§ INFORMATION PROVIDED
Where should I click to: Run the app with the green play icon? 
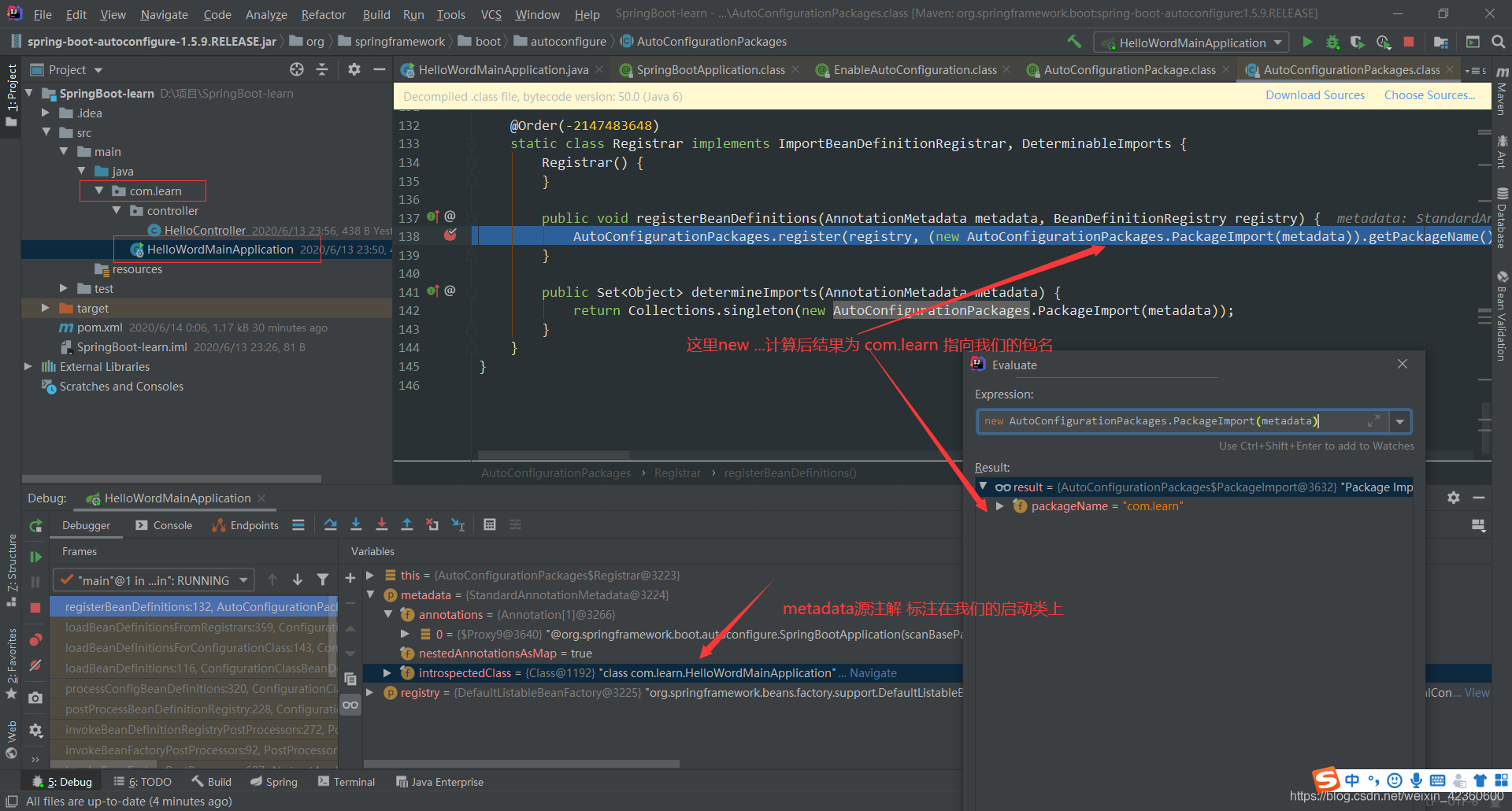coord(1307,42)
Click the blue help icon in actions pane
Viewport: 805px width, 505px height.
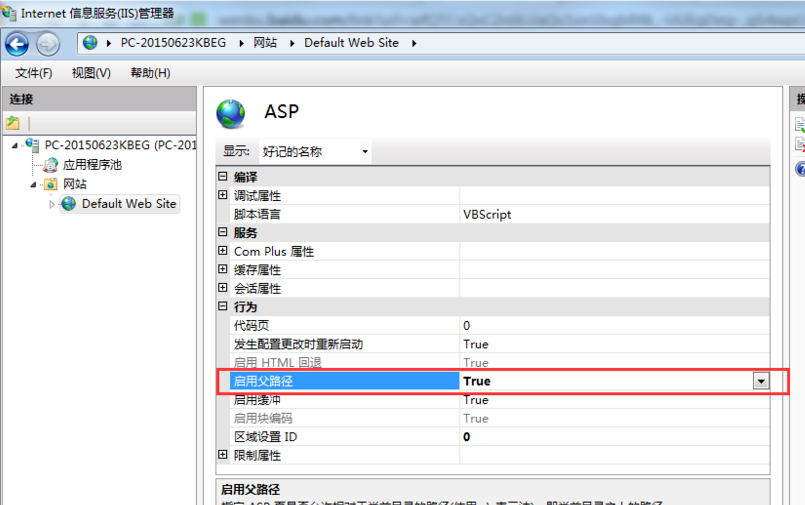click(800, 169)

§ SHORT EXERCISE
Turn the lines of the material above into a numbered list, leaving out blank lines and the pictures.

§ RESULT OF THE TASK
1. Where should I click to: Run the app with the green play icon? 
2. coord(1307,42)
3. Click the blue help icon in actions pane
4. Viewport: 805px width, 505px height.
5. click(800, 169)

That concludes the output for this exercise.